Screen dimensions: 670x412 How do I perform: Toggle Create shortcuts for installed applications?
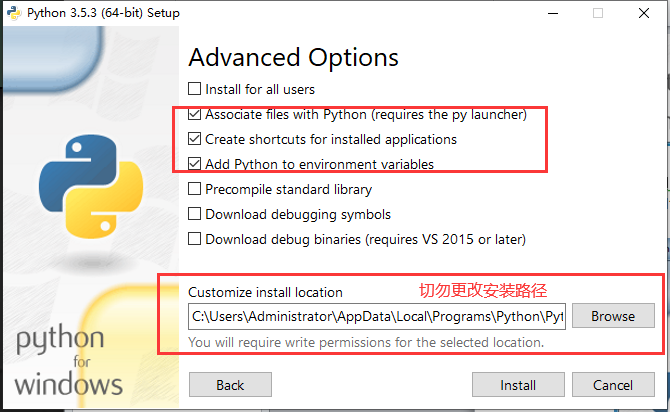coord(194,139)
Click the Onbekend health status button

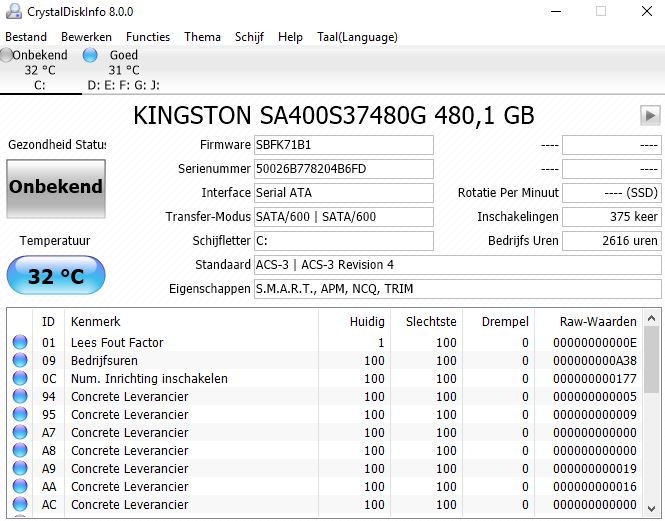click(56, 187)
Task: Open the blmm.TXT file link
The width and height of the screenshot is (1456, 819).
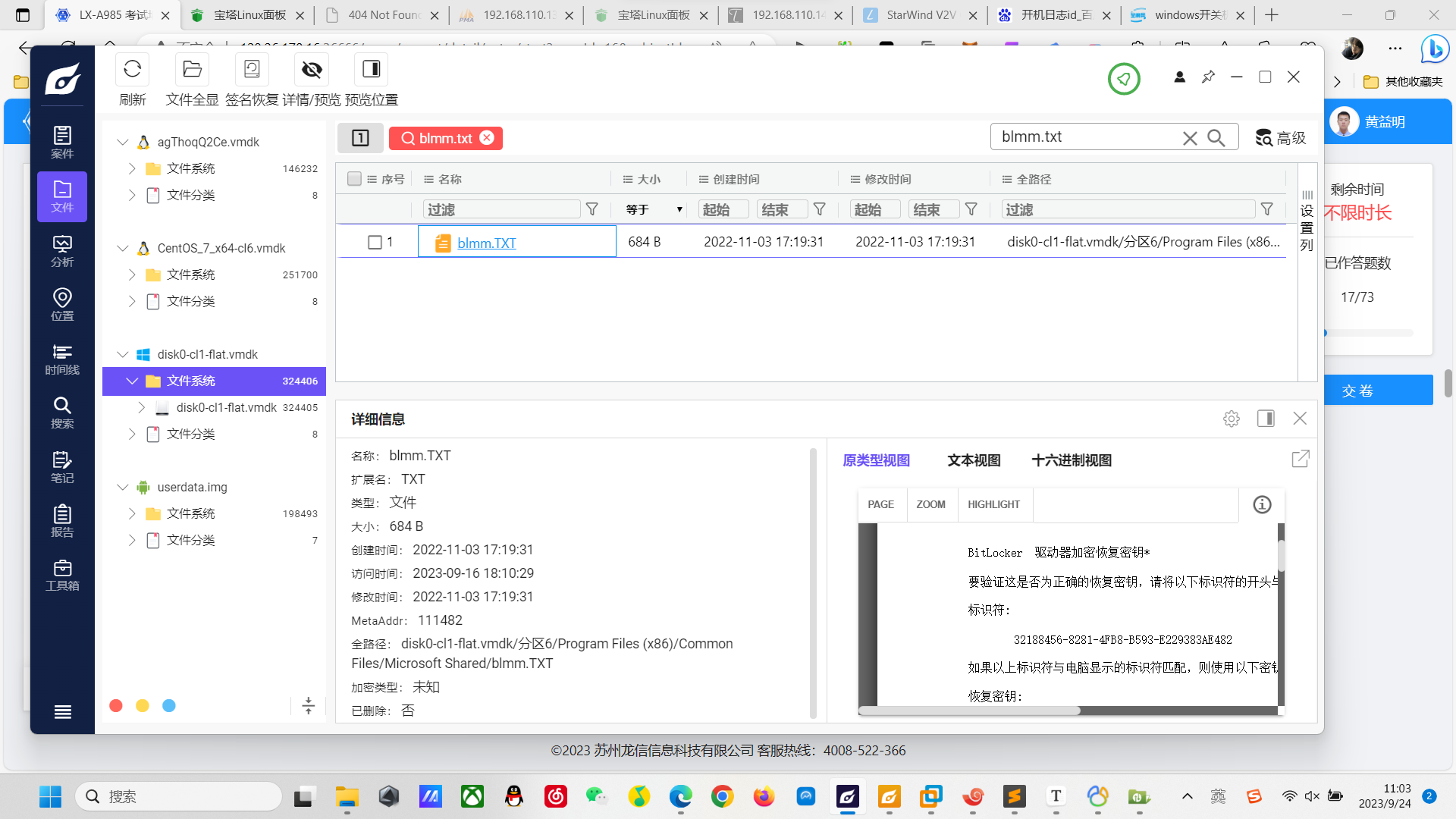Action: (486, 243)
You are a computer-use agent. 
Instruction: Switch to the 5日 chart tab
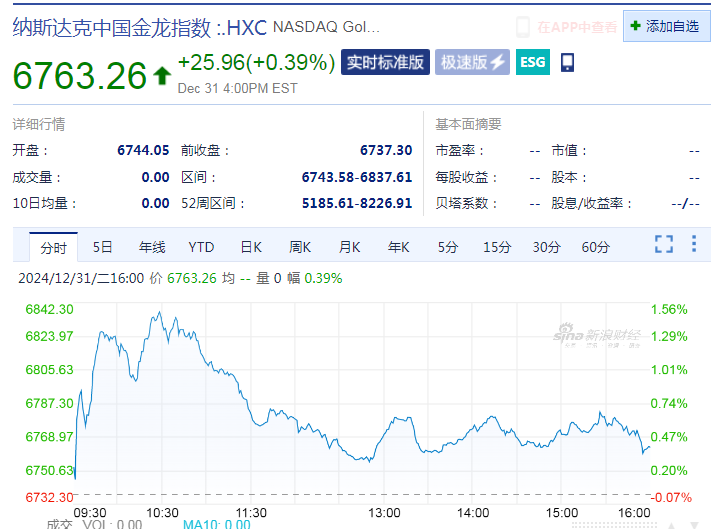click(x=103, y=247)
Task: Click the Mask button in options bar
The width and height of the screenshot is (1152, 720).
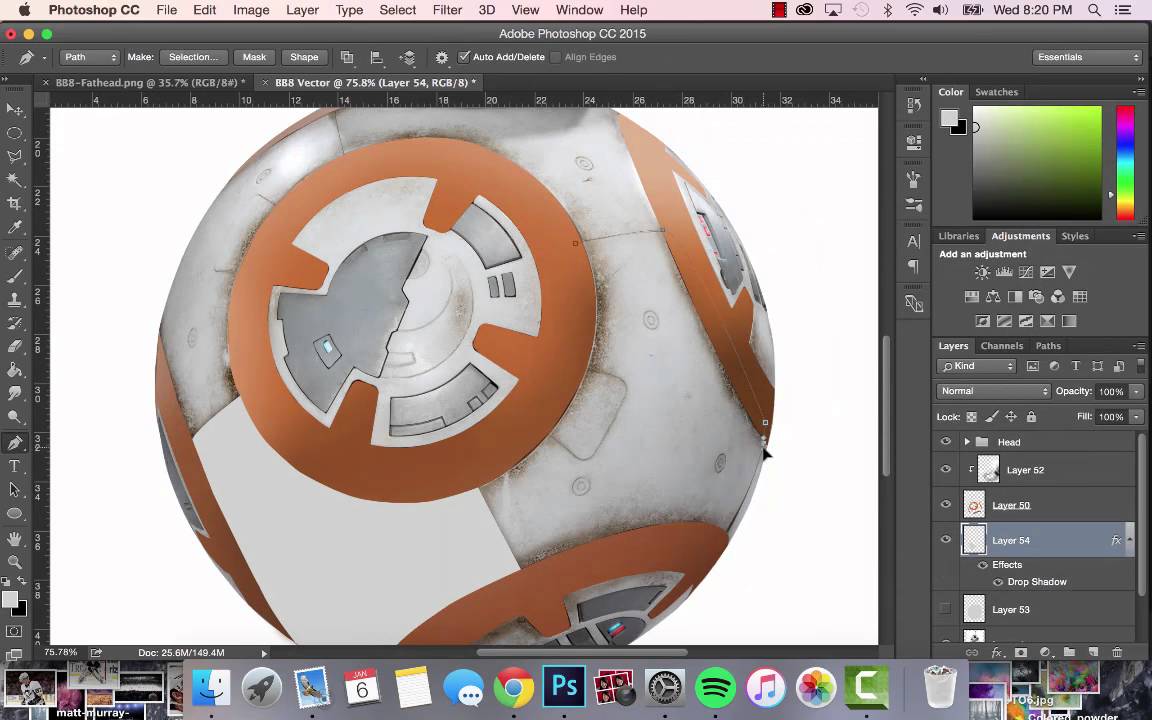Action: click(x=254, y=57)

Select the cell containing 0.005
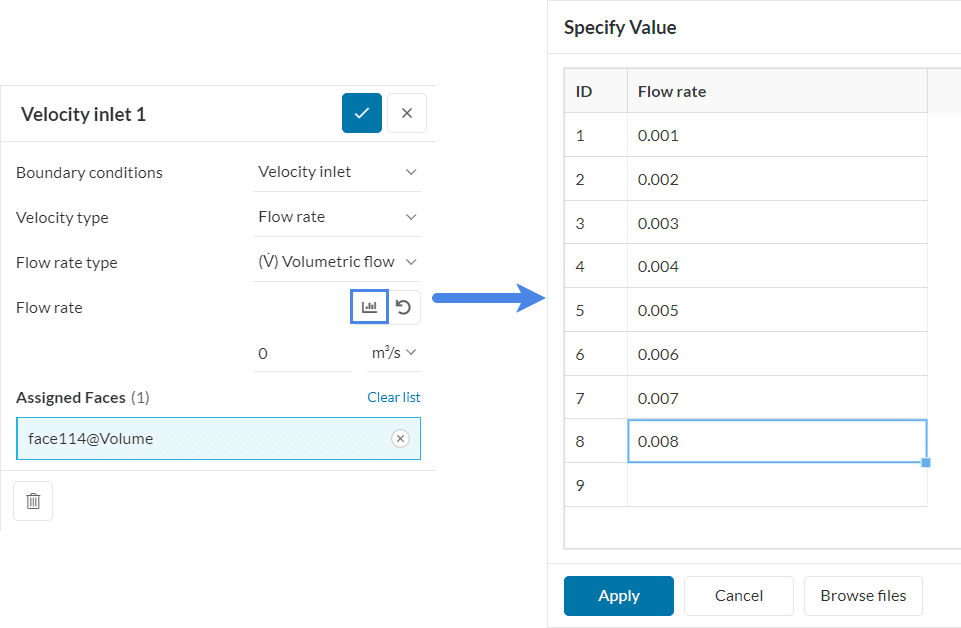[x=776, y=310]
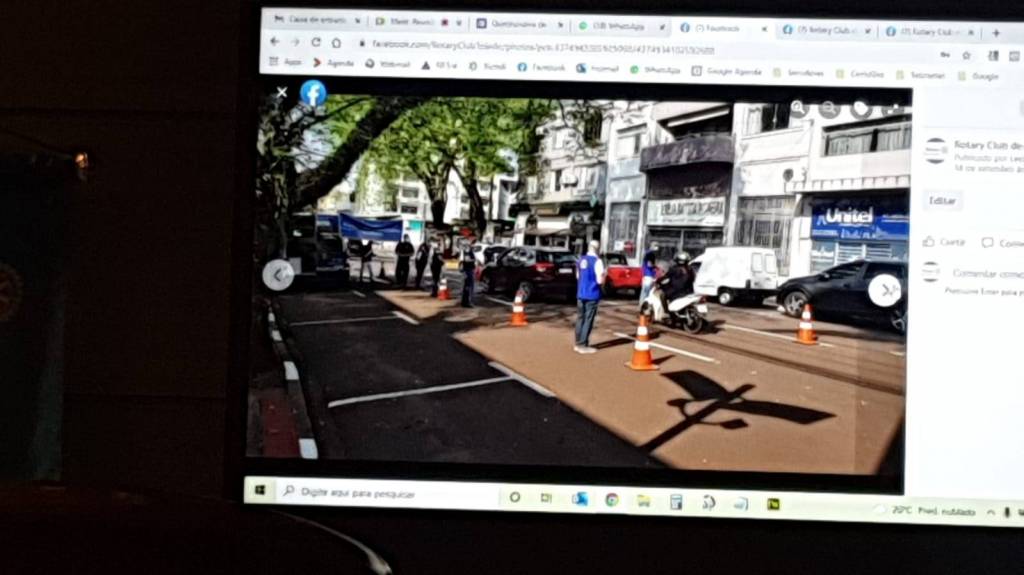Go to the previous photo
The image size is (1024, 575).
tap(278, 275)
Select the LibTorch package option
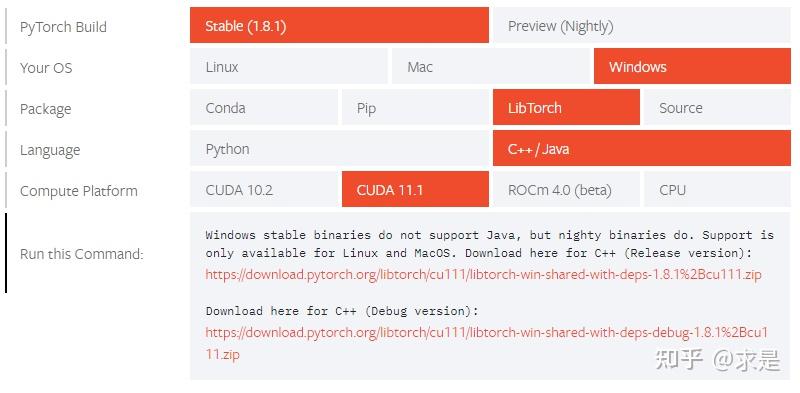 tap(566, 107)
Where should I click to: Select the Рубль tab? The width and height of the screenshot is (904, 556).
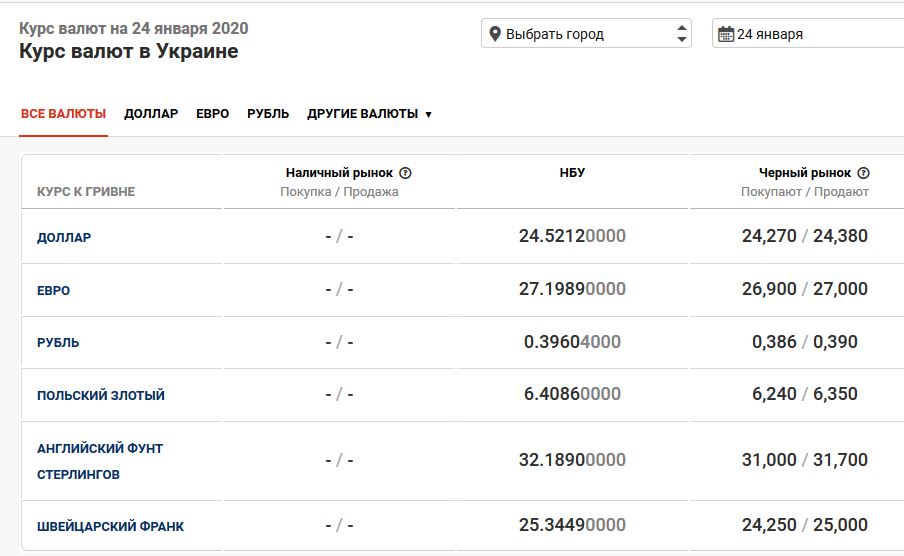coord(268,114)
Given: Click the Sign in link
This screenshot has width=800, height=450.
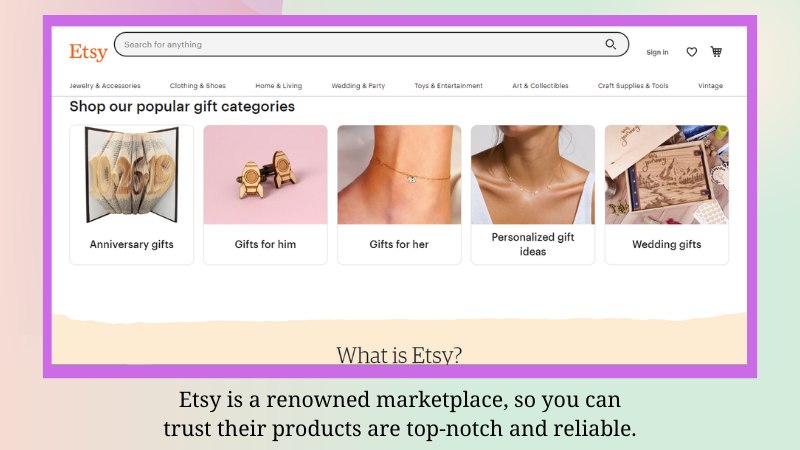Looking at the screenshot, I should [x=657, y=52].
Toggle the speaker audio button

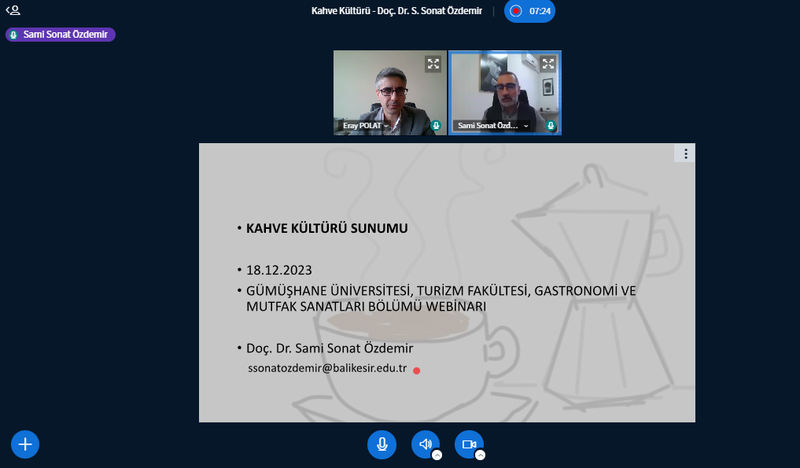pos(425,444)
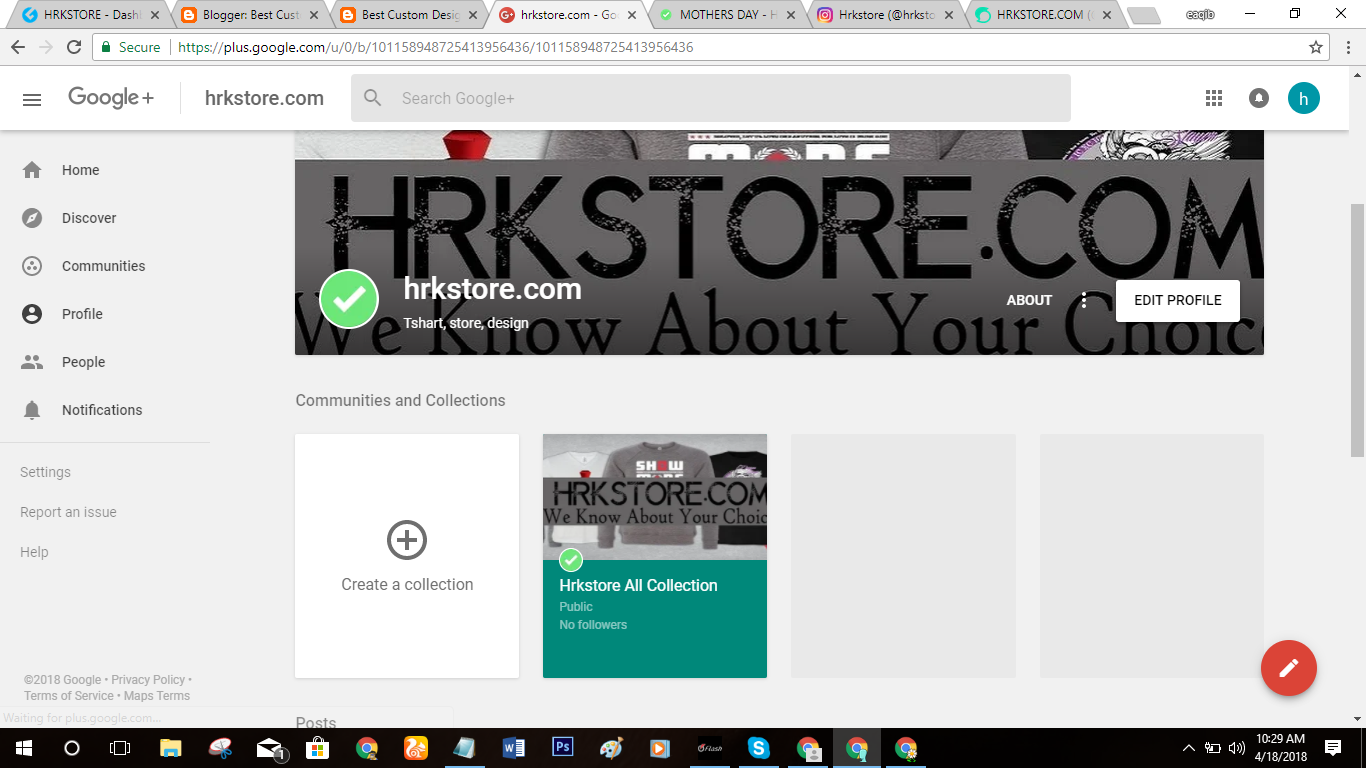Open Google+ notifications bell
The height and width of the screenshot is (768, 1366).
point(1258,97)
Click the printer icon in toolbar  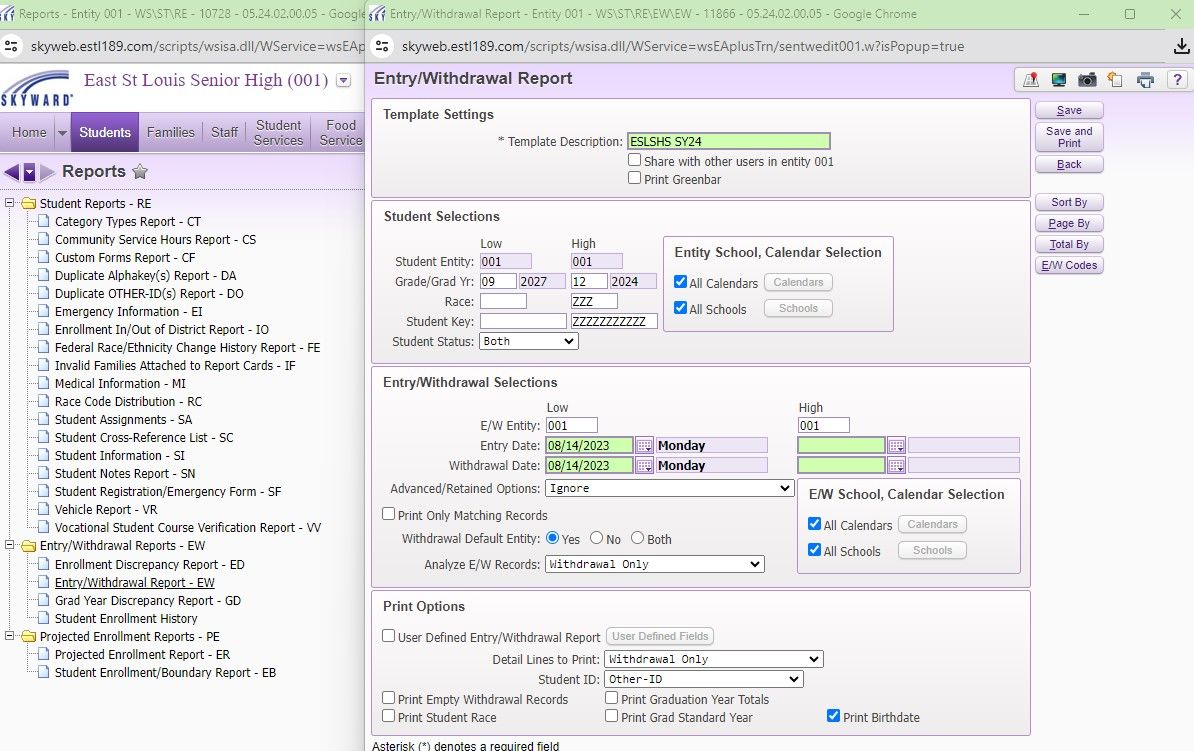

Directions for this task :: Copy out every line of the records above exactly, with the pictures left out.

Written answer ::
Screen dimensions: 670x412 How do I perform: Toggle Create shortcuts for installed applications?
coord(194,139)
Click the Onbekend health status button

click(56, 187)
Task: Open the blmm.TXT file link
The width and height of the screenshot is (1456, 819).
Action: (486, 243)
You are a computer-use agent. 
Instruction: Switch to the 5日 chart tab
click(x=103, y=247)
Task: Click the Mask button in options bar
The width and height of the screenshot is (1152, 720).
Action: click(x=254, y=57)

Select the cell containing 0.005
[x=776, y=310]
Go to the previous photo
The image size is (1024, 575).
tap(278, 275)
Select the LibTorch package option
 tap(566, 107)
Where should I click to: Select the Рубль tab? The width and height of the screenshot is (904, 556).
coord(268,114)
Given: Click the Sign in link
This screenshot has width=800, height=450.
Looking at the screenshot, I should [x=657, y=52].
Toggle the speaker audio button

pos(425,444)
Open Google+ notifications bell
The height and width of the screenshot is (768, 1366).
point(1258,97)
Click the printer icon in toolbar  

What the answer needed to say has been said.